Bei der Präsentation der zweiten Plakatwelle der Grünen, auf denen Schilling nur mehr auf einem Sujet abgebildet ist, wollte sich die 23-Jährige erklären – erstmals. Sie gab zu, aufgeschnappte Gerüchte weitererzählt zu haben, einem Journalisten, der mit einem Belästigungsvorwurf konfrontiert war, wollte sie „nie mutwillig Probleme bereiten“. Sie sei nicht an dessen Arbeitgeber herangetreten oder von diesem kontaktiert worden, sagte Schilling.
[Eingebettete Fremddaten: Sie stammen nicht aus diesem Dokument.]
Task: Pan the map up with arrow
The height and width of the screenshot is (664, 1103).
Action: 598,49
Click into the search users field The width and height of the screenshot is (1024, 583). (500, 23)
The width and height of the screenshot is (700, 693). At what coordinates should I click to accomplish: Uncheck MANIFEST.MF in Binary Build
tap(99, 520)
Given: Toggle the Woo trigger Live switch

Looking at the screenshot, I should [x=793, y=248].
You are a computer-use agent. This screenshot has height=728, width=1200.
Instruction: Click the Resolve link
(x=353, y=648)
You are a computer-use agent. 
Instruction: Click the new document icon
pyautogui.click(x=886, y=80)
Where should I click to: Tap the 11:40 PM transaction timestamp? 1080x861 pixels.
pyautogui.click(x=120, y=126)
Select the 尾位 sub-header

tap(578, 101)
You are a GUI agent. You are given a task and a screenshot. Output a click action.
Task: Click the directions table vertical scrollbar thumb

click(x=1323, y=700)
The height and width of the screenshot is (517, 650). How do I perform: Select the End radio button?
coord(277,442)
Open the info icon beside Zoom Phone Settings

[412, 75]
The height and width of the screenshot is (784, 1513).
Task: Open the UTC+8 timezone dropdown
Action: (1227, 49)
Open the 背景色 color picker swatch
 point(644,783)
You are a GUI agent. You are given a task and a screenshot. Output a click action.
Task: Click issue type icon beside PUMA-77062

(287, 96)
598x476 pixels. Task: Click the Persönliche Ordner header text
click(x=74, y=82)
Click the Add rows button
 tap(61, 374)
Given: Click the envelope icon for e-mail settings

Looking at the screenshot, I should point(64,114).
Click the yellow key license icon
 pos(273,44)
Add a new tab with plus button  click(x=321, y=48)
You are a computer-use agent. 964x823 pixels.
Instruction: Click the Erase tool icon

Sie habe bisher „vielleicht zu sehr gemauert“, wolle nun für mehr Transparenz sorgen.

Bohrn Mena gegen Grüne

Beim zentralen Vorwurf, der die Familie Bohrn Mena betrifft, steht weiterhin Aussage gegen Aussage, was das Motiv betrifft. Es ist vor allem diese Causa, die sich wohl bis in den Nationalratswahlkampf ziehen wird, zumal die Eheleute Bohrn Mena eine Zivilklage gegen Schilling eingebracht haben und im Gegensatz zu anderen Betroffenen in der Öffentlichkeit Stellung beziehen und im September vor Gericht auch Chats vorlegen und Zeugen laden wollen.

Laut Darstellung von Veronika Bohrn Mena im Podcast „Dunkelkammer“ habe sich Schilling nicht an ihr mehrmaliges Versprechen gehalten, den Vorwurf der häuslichen Gewalt nicht mehr zu verbreiten. Die Grünen wiederum haben dokumentiert, dass es Sebastian Bohrn Mena selbst war, der Anfang April einige Abgeordnete der Grünen per SMS über diese Vorwürfe informierte. „Es waren Dinge, die ich nie zuvor gehört habe“, sagte die Abgeordnete und grüne Geschäftsführerin Olga Voglauer.

Dieser Strang der gesamten Causa, in der es im Wesentlichen um Schillings Hang zu Unwahrheiten und ihren mutmaßlich rücksichtslosen Umgang mit Hörensagen geht, hat in den öffentlich debattierten Details eine Tiefe erreicht, die die Grenzen des öffentlichen Interesses längst gesprengt hat. Das heißt aber nicht, dass es nicht trotzdem in aller Öffentlichkeit noch länger breitgetreten wird. Zumal sich auch innerhalb der Partei und des Klubs Risse zeigen, die es bisher in der Form nicht gab. Denn auch Parteiinsider tragen Informationen in die Medien. Vielleicht ist das für die Grünen in Richtung Nationalratswahl die größte Gefahr.